Ванесса Майлз

Паруса желаний

1

Это был африканский попугай размером с голубя, попавший в Австралию в итоге сложных поворотов своей судьбы. Он был мореплавателем, так как принадлежал капитану корабля, и недаром имя ему дали Пират. Красотой своей «одежки» он мог бы соперничать с любой манекенщицей. Белая головка и светлосерый хохолок резко контрастировали с пылающим красным хвостом, а оперение его тельца было палево-серым. Не так давно он обрел нового хозяина. Им стал молодой мужчина Юджин Блейк, владелец парусной яхты, на которой и жил теперь попугай. Как всякая уважающая себя птица его вида, он давно научился говорить, однако репертуар у него был вполне пиратский.

— Вставай!

— Заткнись, Пират! — из-под подушки слова прозвучали глухо.

— Вставай, поднимайся!

— Отставить! — прозвучало все еще нечетко, но уже с явной угрозой.

— Давай пошевеливайся, лоботряс!

Пронзительные крики птицы не сдвинули Юджина Блейка с места. Он лежал на койке, накрывшись теплым одеялом, и только рука его блуждала по тумбочке в поисках подходящего предмета… Пират свирепо уставился на хозяина со своей жердочки, усердно стряхивая с перьев жидкость, которой его только что окатили. Когда попугай угомонился, Юджин отставил в сторону бутылку с соком и протер глаза.

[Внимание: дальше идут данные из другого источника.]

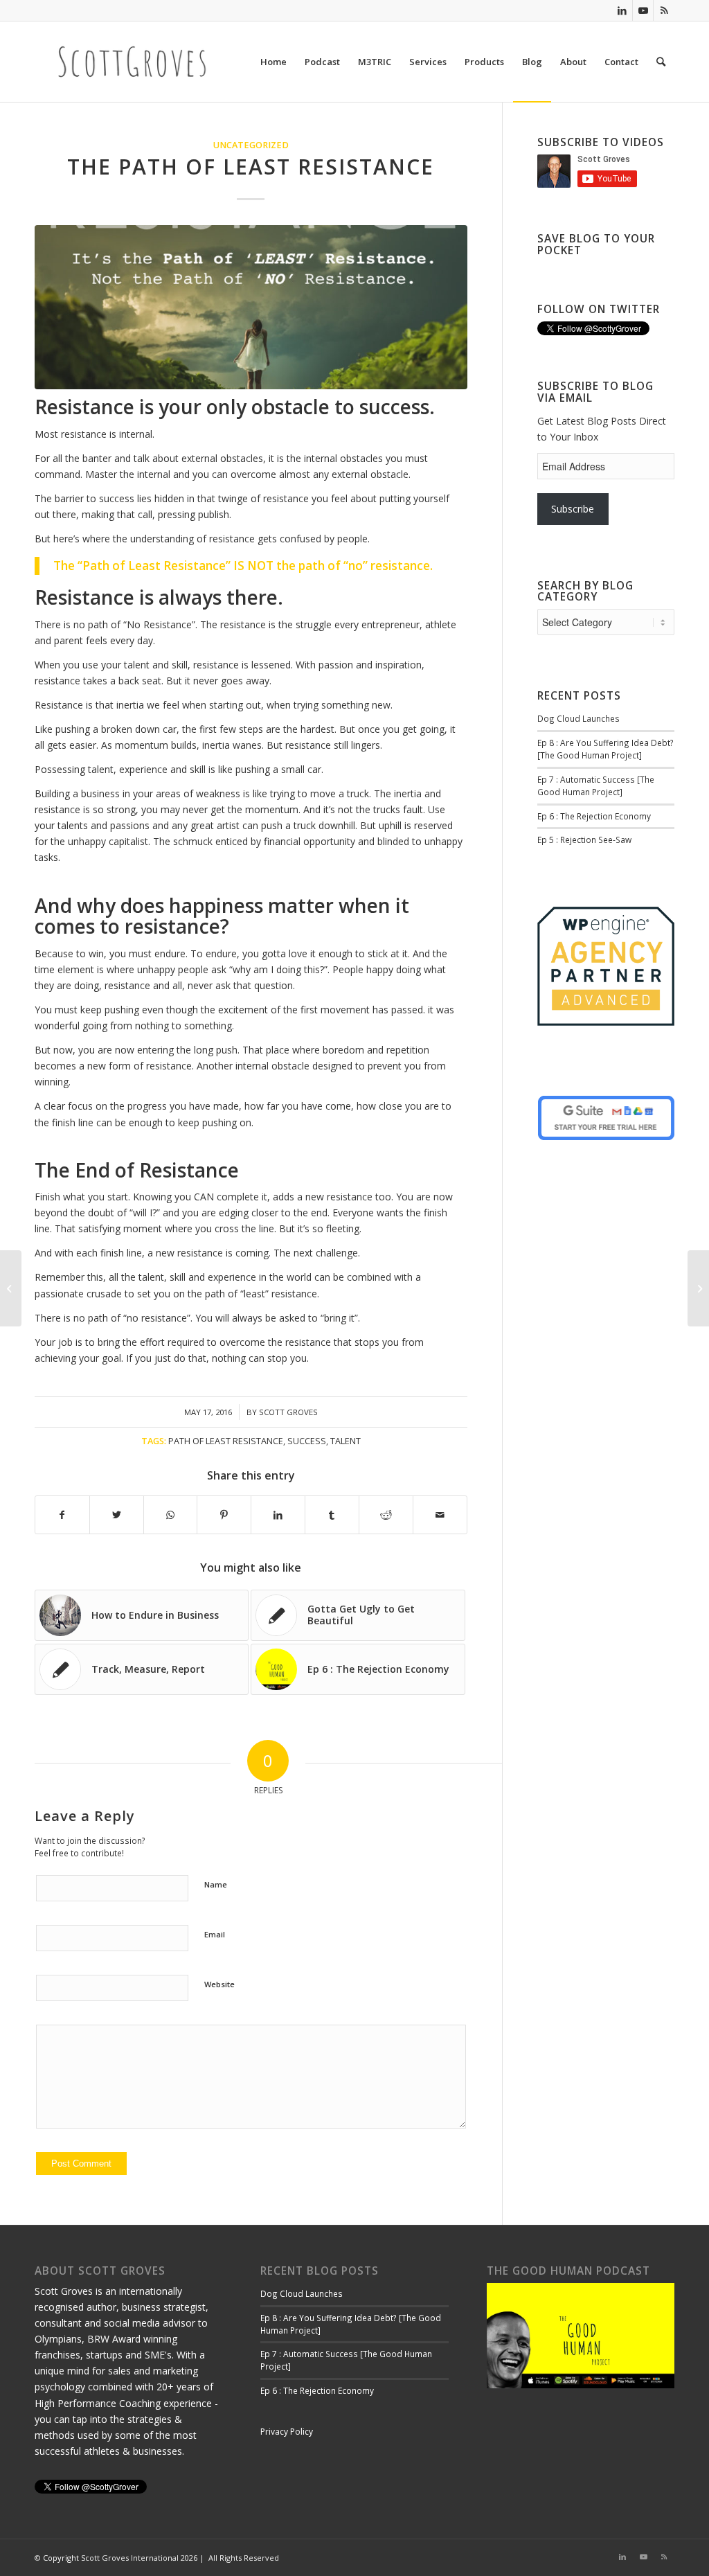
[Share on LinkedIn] (278, 1515)
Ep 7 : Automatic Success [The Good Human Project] (595, 785)
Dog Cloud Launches (578, 718)
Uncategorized (251, 145)
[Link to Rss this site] (664, 10)
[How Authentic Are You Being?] (698, 1288)
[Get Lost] (10, 1288)
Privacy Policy (286, 2431)
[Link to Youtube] (643, 10)
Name (215, 1884)
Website (219, 1984)
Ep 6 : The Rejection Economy (594, 815)
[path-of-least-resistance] (251, 307)
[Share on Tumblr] (332, 1515)
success (306, 1441)
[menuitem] (273, 61)
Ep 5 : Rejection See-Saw (584, 839)
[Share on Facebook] (62, 1515)
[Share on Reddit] (386, 1515)
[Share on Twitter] (116, 1515)
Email (214, 1934)
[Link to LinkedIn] (622, 10)
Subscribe (572, 508)
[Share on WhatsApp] (170, 1515)
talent (345, 1441)
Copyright (61, 2557)
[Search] (660, 61)
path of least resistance (225, 1441)
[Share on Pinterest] (224, 1515)
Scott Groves (288, 1412)
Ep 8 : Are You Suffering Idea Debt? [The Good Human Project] (605, 749)
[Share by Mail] (440, 1515)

Надо бы радоваться лексикону моей птички, подумал Юджин сонливо. Он выбрался из койки и потянулся за джинсами, которые валялись на полу, поднял их и тут же вспомнил, что заметил еще вчера на самом неприличном месте распоротый шов, и швырнул их обратно. Достав другую пару, он натянул джинсы на голое тело, зная, что сменит их на плавки перед ежедневным заплывом. Надо только чуть подождать, пока в голове окончательно прояснится после сна. Всю дистанцию проплыть будет трудно, вчера он очень поздно освободился и плавал во второй половине дня… Да, это было вчера, когда он вышел из моря и наткнулся на ту странную молчаливую представительницу слабого пола. Уродливое мешковатое платье, дурацкая старомодная шляпа… Вдобавок существо стояло в доке, разинув рот, и глазело на него, как будто он выступал в шоу с морскими животными или даже сам был чудовищем из подводного царства.

Поначалу он ее даже не заметил, пока не услышал какой-то шум и не обернулся. Тут-то он и взглянул на нее, а она уставилась на него, чуть ли не в полуобморочном состоянии. От страха, что ли? С чего бы это? Он поспешно осмотрел себя — Не плавал ли он по привычке голым? Но когда увидел ее рюкзак, с шумом упавший на мостки, и ее трясущиеся руки, то понял, что просто напугал ее, даже, пожалуй, довольно сильно. А то с чего бы она начала пятиться назад? А когда он шагнул к ней, чтобы поднять рюкзак, в ее реакции уже нельзя было сомневаться: она его отчаянно боялась.

Это всегда раздражает, если не сказать больше. Давно никто так откровенно не проявлял настороженности по отношению к нему. Даже если это и был естественный страх женщины, очутившейся наедине с незнакомым мужчиной.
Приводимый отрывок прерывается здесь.